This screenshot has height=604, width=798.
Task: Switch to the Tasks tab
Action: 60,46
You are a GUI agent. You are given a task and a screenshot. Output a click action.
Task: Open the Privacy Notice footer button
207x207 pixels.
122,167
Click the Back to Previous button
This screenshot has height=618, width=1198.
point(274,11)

::::::

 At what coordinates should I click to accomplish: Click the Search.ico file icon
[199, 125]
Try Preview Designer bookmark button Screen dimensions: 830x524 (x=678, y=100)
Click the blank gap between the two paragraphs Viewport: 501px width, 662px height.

::::::

What needs to be done: Going back over the entries above, copy word for word every line from the one that has "At what coordinates" on through the one that has "Click the blank".

Task solution:
 At what coordinates should I click to accomplish: Click the Search.ico file icon
[199, 125]
Try Preview Designer bookmark button Screen dimensions: 830x524 (x=678, y=100)
Click the blank gap between the two paragraphs Viewport: 501px width, 662px height.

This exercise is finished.